The vast majority of countries in the world are nation-states with an ethnic, religious or hegemonic cultural identity that serves as the basis of their national identity. Nation-states like China, Italy or India have commonly perceived shared traits, like traditions, religious beliefs or histories that many citizens associate with their national identity. If you lie outside these common traits, integrating as a fully equal citizen in social and even sometimes legal terms can be hard. The extent of exclusivity to the national identities of the nation-states of the world varies, but I would argue none come close to the level of inclusivity the American identity has had in recent history. We grew up calling America a nation of immigrants for a reason.

But it was only in 1965, after the Civil Rights movement had left its mark, that America liberalized its immigration policy and became the country Reagan and McCain praised. From 1924 to 1965, America closed its doors with the passage of the Immigration Act of 1924. An ethnic and racial hierarchy was codified in a quota system that essentially only let Northern Europeans enter. 

Back then, xenophobia was directed toward not only non-European groups, but also European groups perceived as threatening to the Anglo-American character of America. Italians, Jews, Irish, and at one point even Germans, threatened the homogeneity of the dominant culture. Italians, the Irish and the Jews were considered non-white races and faced widespread discrimination. Eventually, all of these groups integrated into the dominant culture, a process which changed the immigrant groups but also changed the country for the better. America, despite the incessant plague of xenophobia, has continually been shaped by immigrants.

Since 1965, after the repeal of the Immigration Act of 1924, America’s demographics have begun to unsurprisingly change drastically. By 2065, so long as current rate of immigration remains constant, 46 percent of America will be white creating a majority-minority nation. When Trump said he doesn’t want people from shithole countries, he was harkening back to the tradition of xenophobia that resulted in the 1924 act. In fact, Attorney General Jeff Sessions actually cited the Immigration Act of 1924 as a model for current immigration policy in an interview with Breitbart News Network.

The fear that immigrants perceived as different cannot integrate into American society is clearly not new. And it is as wrong now as it was wrong in 1924. The implicit argument today that non-European immigrants carry an immutable cultural alienness that renders them unable to integrate into American society is incorrect. Yet, Hispanic immigrants, most often the target of anti-immigration rhetoric, are integrating into American society just as European immigrants have integrated in the past. Like President Reagan said, anyone can become American because anyone can live by the values of liberty and justice and strive to uphold these values when we all seem to be falling short.

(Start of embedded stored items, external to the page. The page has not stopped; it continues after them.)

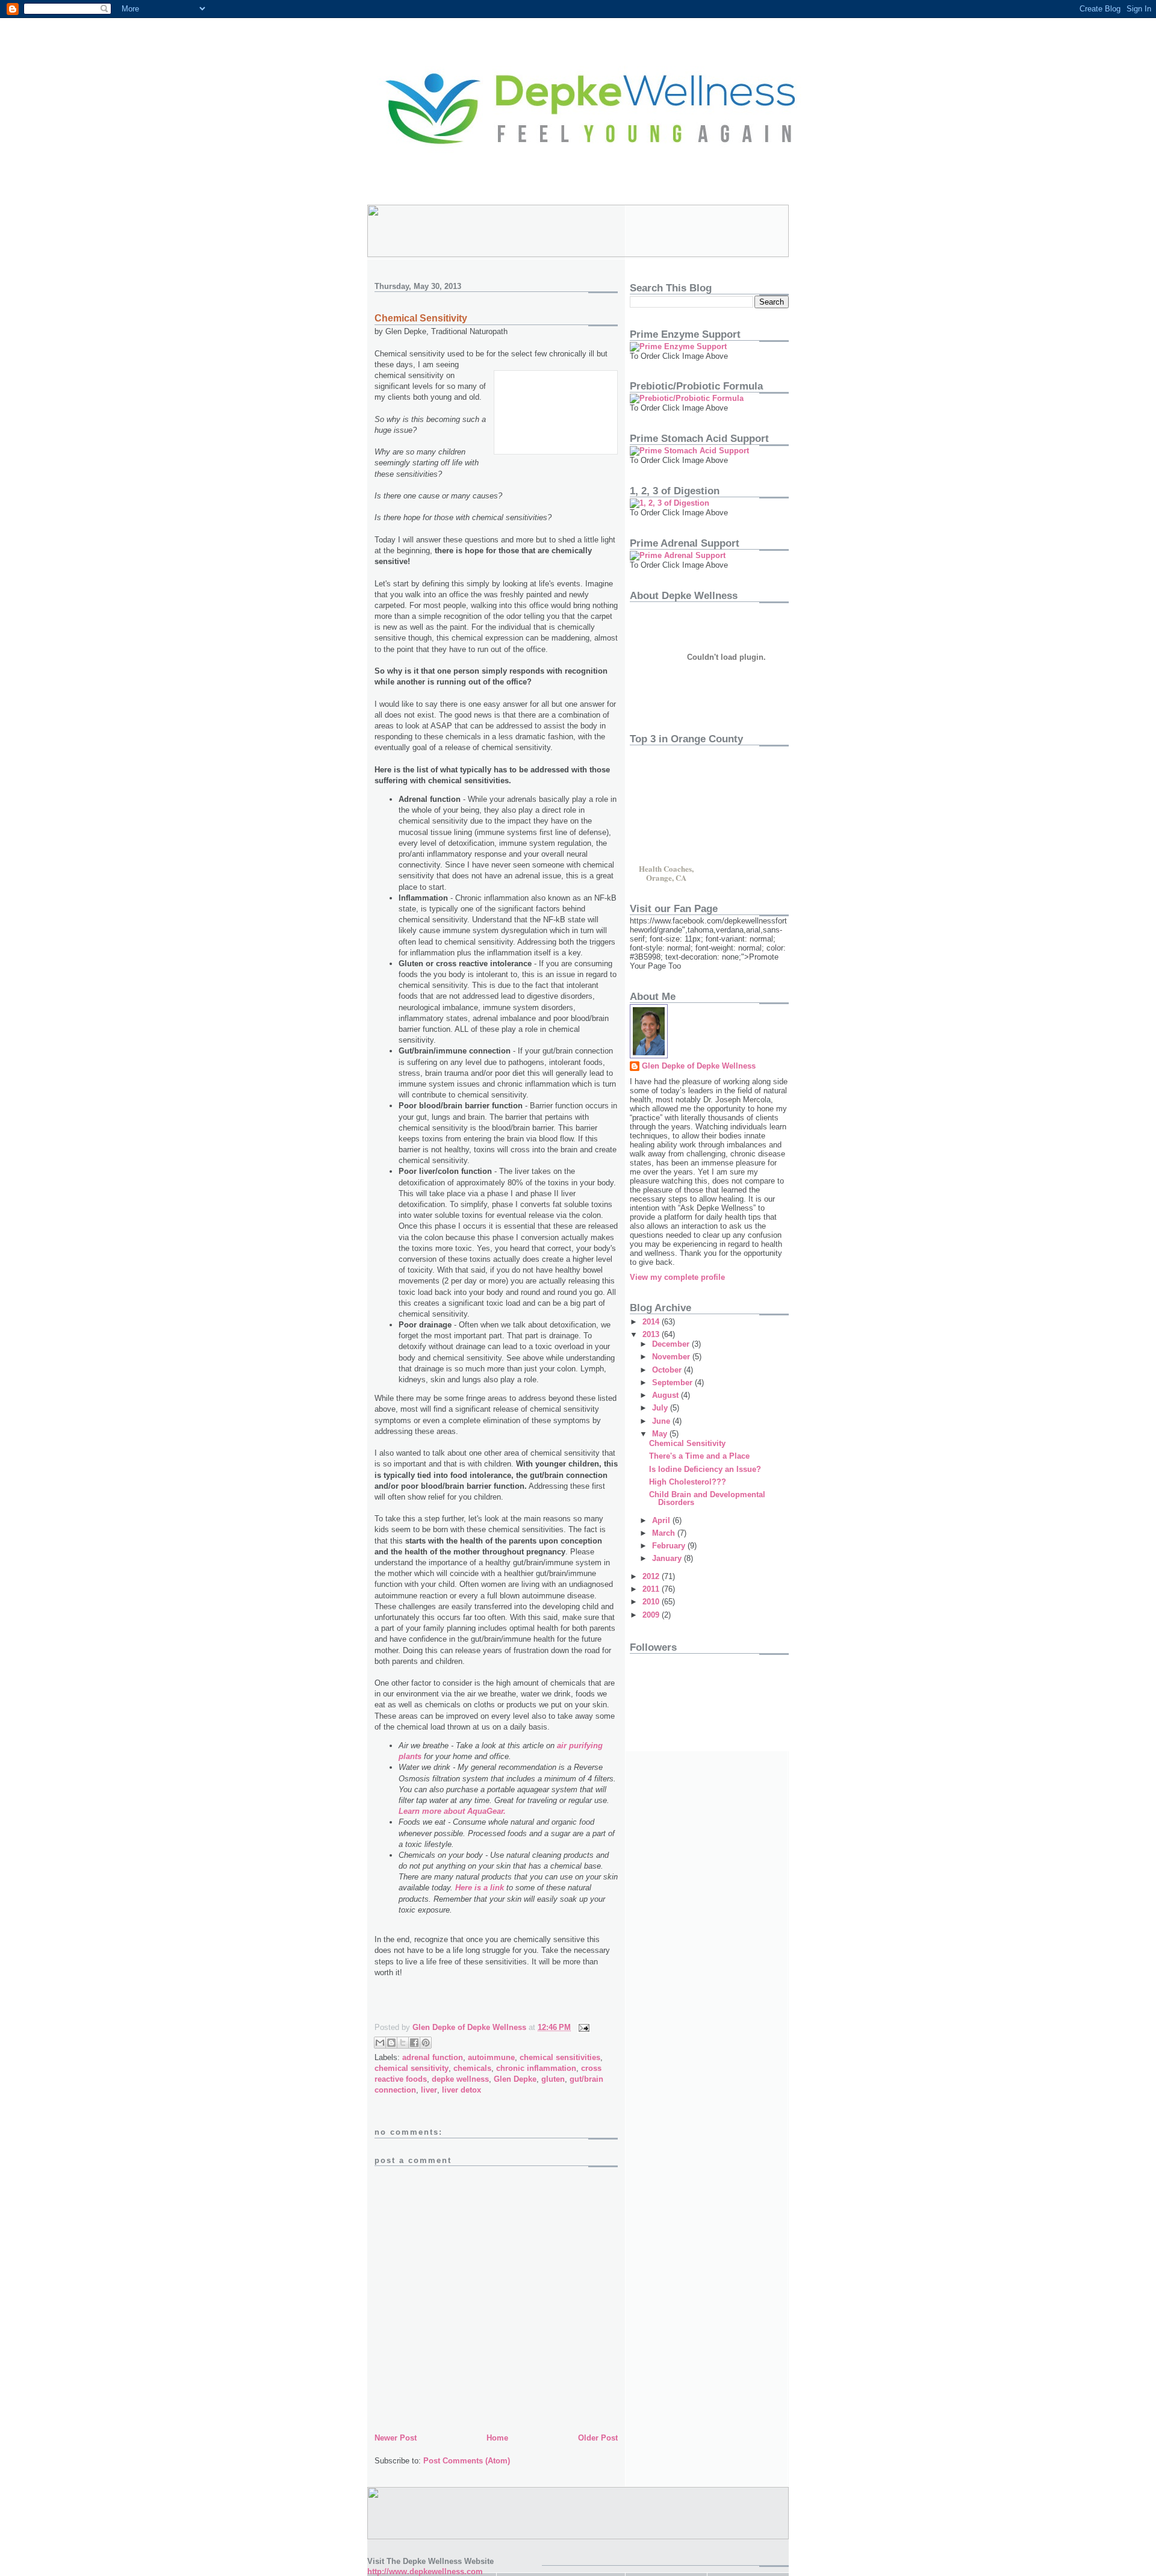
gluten (553, 2079)
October (668, 1369)
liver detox (461, 2089)
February (670, 1545)
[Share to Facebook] (414, 2043)
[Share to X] (403, 2043)
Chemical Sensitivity (687, 1443)
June (662, 1421)
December (672, 1344)
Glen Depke (515, 2079)
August (666, 1395)
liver (429, 2089)
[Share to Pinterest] (426, 2043)
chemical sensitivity (411, 2068)
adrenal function (432, 2057)
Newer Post (395, 2437)
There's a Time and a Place (699, 1455)
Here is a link (479, 1887)
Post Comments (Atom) (466, 2460)
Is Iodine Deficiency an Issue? (705, 1469)
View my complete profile (677, 1277)
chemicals (472, 2068)
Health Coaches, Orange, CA (666, 872)
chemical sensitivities (560, 2057)
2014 (652, 1321)
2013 (652, 1334)
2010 (652, 1601)
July (661, 1407)
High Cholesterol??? (687, 1481)
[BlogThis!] (391, 2043)
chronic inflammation (536, 2068)
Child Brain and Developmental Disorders (707, 1498)
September (673, 1382)
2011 (652, 1589)
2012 (652, 1576)
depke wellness (460, 2079)
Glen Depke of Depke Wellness (699, 1065)
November (672, 1356)
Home (497, 2437)
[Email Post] (582, 2027)
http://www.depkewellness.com (425, 2571)
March (664, 1533)
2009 (652, 1614)
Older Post (598, 2437)
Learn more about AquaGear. (452, 1811)
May (661, 1433)
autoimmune (491, 2057)
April (662, 1520)
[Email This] (380, 2043)
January (668, 1558)
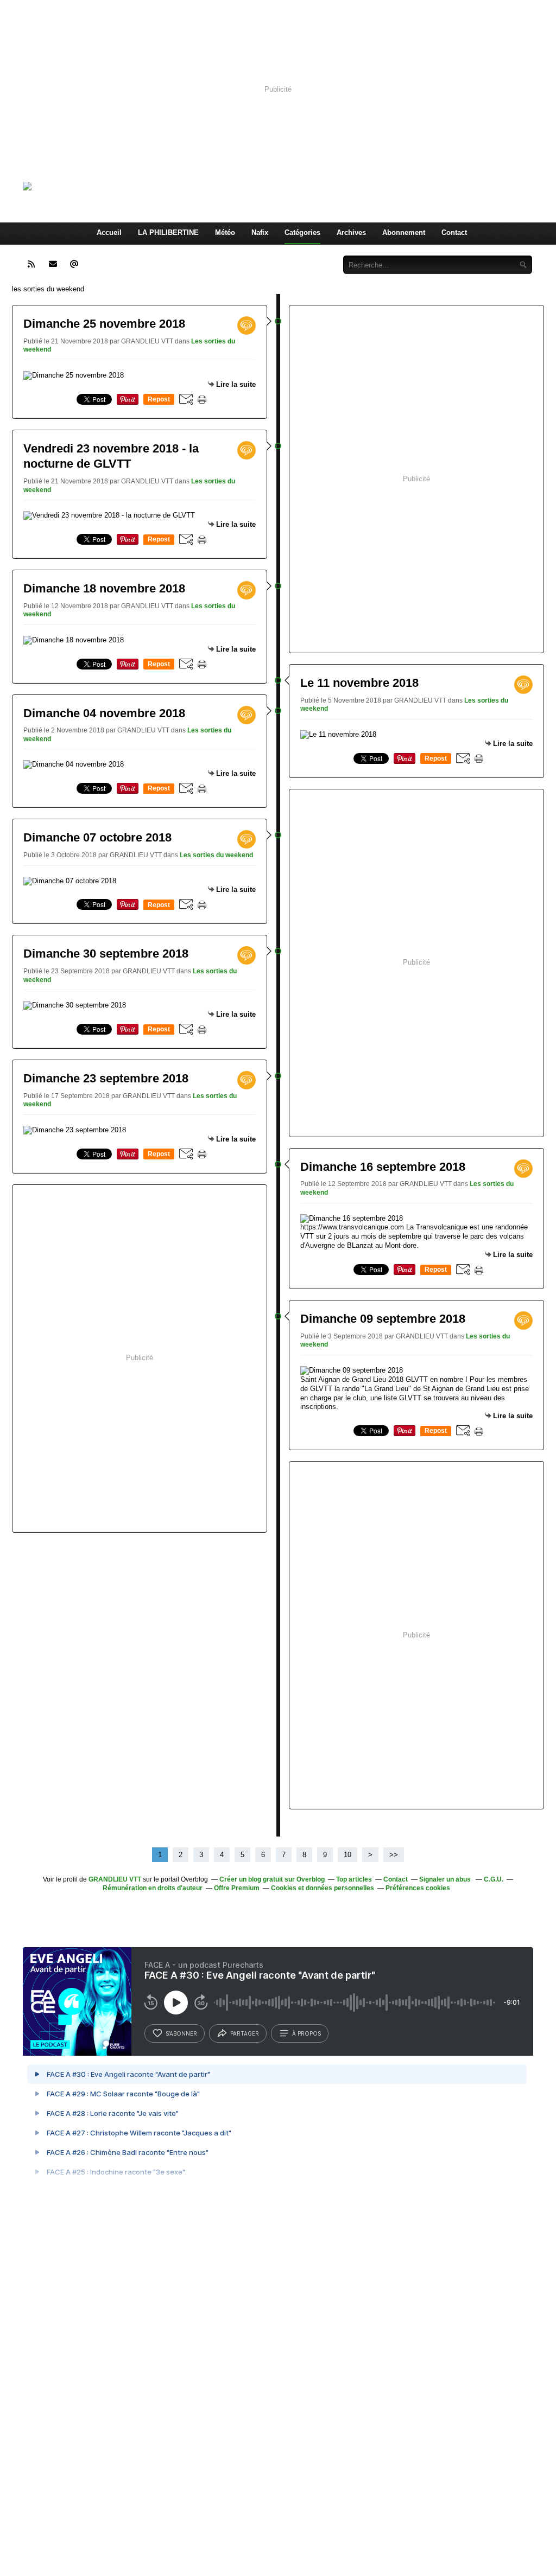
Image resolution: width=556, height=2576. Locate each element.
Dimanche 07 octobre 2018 (97, 837)
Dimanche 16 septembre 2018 (382, 1167)
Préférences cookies (418, 1888)
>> (393, 1855)
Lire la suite (236, 384)
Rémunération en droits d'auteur (153, 1888)
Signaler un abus (445, 1879)
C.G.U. (493, 1879)
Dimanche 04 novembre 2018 (104, 713)
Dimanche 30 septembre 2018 (105, 953)
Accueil (109, 232)
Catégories (302, 232)
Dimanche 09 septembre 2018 (382, 1318)
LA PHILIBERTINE (168, 232)
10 (347, 1855)
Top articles (354, 1879)
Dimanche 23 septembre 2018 (105, 1078)
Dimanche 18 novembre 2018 (104, 588)
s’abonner (181, 2033)
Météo (225, 232)
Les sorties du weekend (216, 855)
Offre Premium (237, 1888)
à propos (306, 2033)
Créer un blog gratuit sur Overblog (272, 1879)
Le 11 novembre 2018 (359, 683)
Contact (454, 232)
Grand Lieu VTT (168, 186)
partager (244, 2033)
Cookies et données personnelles (322, 1888)
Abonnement (403, 232)
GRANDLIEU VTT (115, 1879)
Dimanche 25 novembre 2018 (104, 323)
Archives (351, 232)
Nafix (259, 232)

Economic arguments against immigration similarly fall short of the facts and succumb to misperceptions. Immigrants contribute to the economy rather than slow it down. Immigrants are more likely than native-born Americans to start a business and contribute a net increase to the living standards of the average American. The impetus against immigration is largely a visceral fear that someone who looks different or practices a different religion can’t have the same values or way of life. But isn’t the true testament to the strength of our values the fact that we believe anyone can live by them?